We have elevated digital behaviour change to such a height that we’ve made it the sum total of who our customers and staff are. We are so obsessed with it we have forgotten that the other 90 per cent of who we are hasn’t changed at all.
We are emotional beings that crave connection with each other more than food, and definitely more than hot-desking. This is our core. In our workplaces we seek recognition and meaning for the part we play within a positive team dynamic. We yearn to belong.
There's one thing that makes a great leader. It's not found in a text book, or an MBA. It's an innate understanding of people and how to best harness their collective capability.
When I read this article, I was astounded at how detailed it was at solving some of the symptoms of poor leadership, with little time given to finding the root cause for why 68 per cent of companies feel like they need new leaders. 2018 Digital Business Report Global Executive Study and Research Project (MITSloan Management Review and Deloitte Digital)
There is actually merit to what McKenna ascertains, companies do need to change command-and-control cultures, focus on customer and digitise. But great leadership is not founded here. Agility and digital prowess are not the way to become a person people will follow no matter what age we are in.

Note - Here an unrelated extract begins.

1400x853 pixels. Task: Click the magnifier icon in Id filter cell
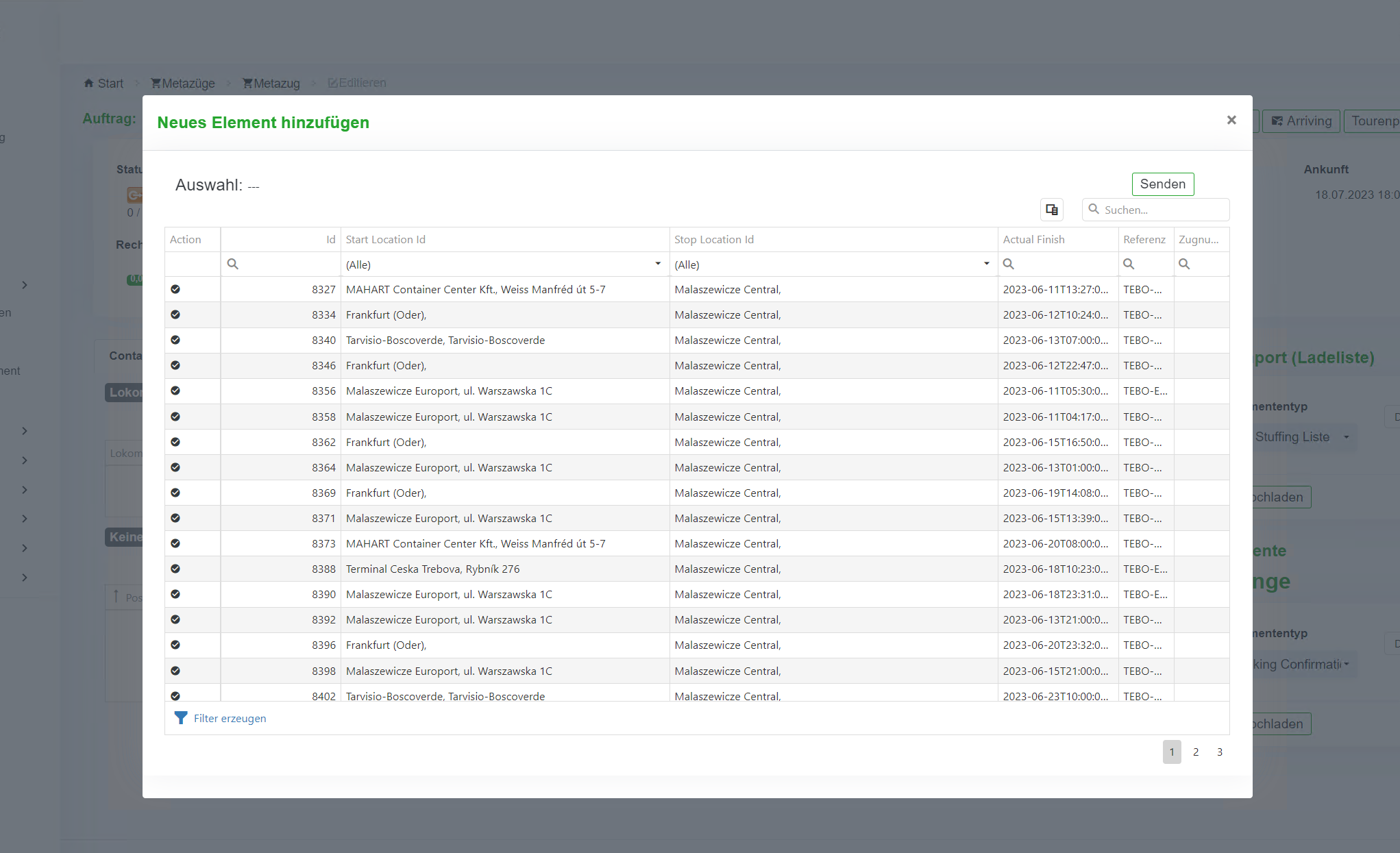[233, 264]
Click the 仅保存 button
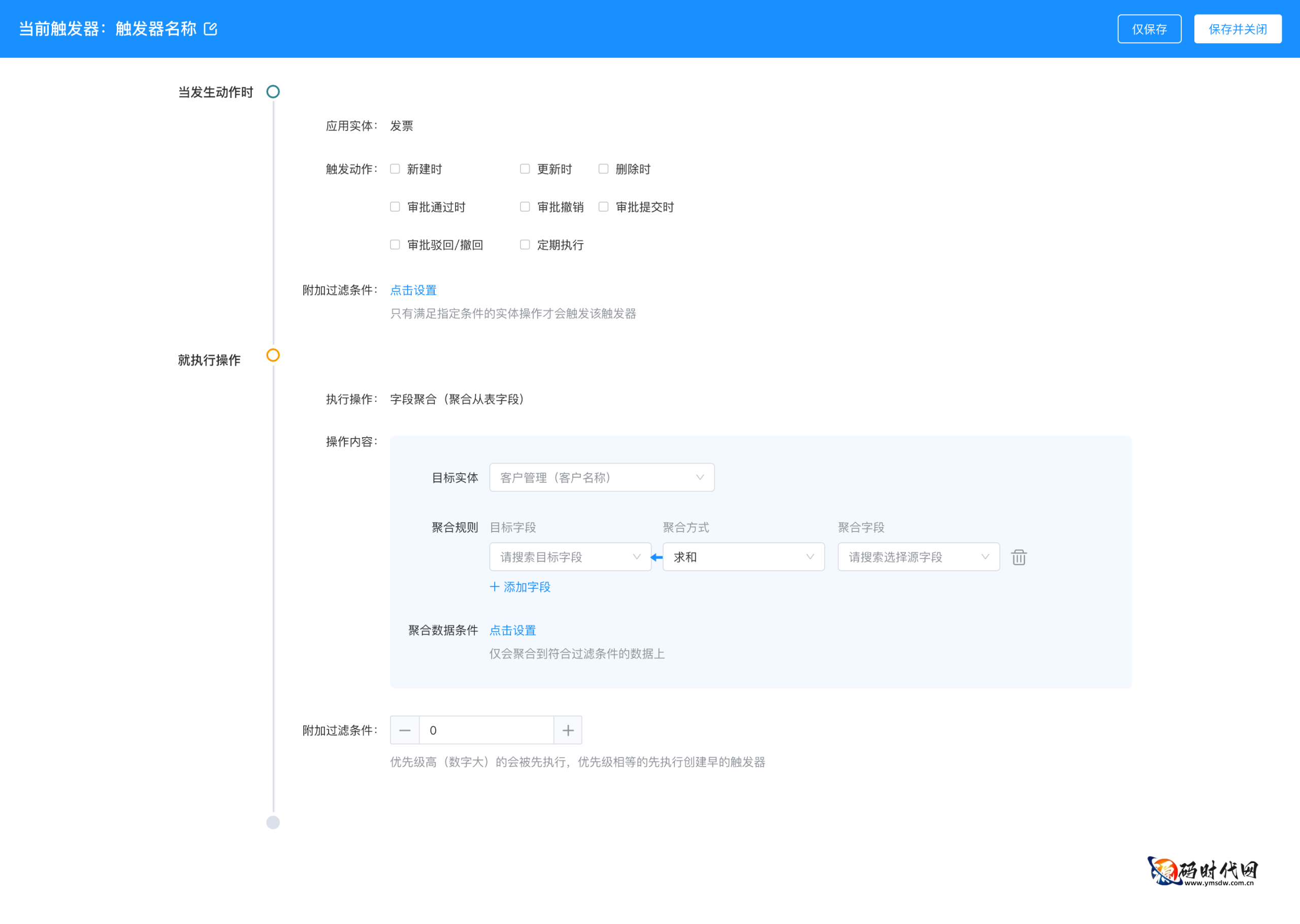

“Being digital” is but one capability we need. Although the distributed power of a digital transformation sounds like the opposite of command-and-control, in its text book form it can also create negative outcomes for people, through confusion, disconnectedness and ambiguity. Furthermore the most agile organisations still have people with more power than some. Ownership and power are not the enemy, paradoxically they are actually required to pull people together in an organised way, and create belonging.
We need more leaders who own their power, and use it with understanding, to motivate others towards a clear and meaningful shared goal, and acknowledge them when they achieve it.
In the end great leaders are not those that recognise change, they are those that understand deeply what will never change: the heart of what makes us human.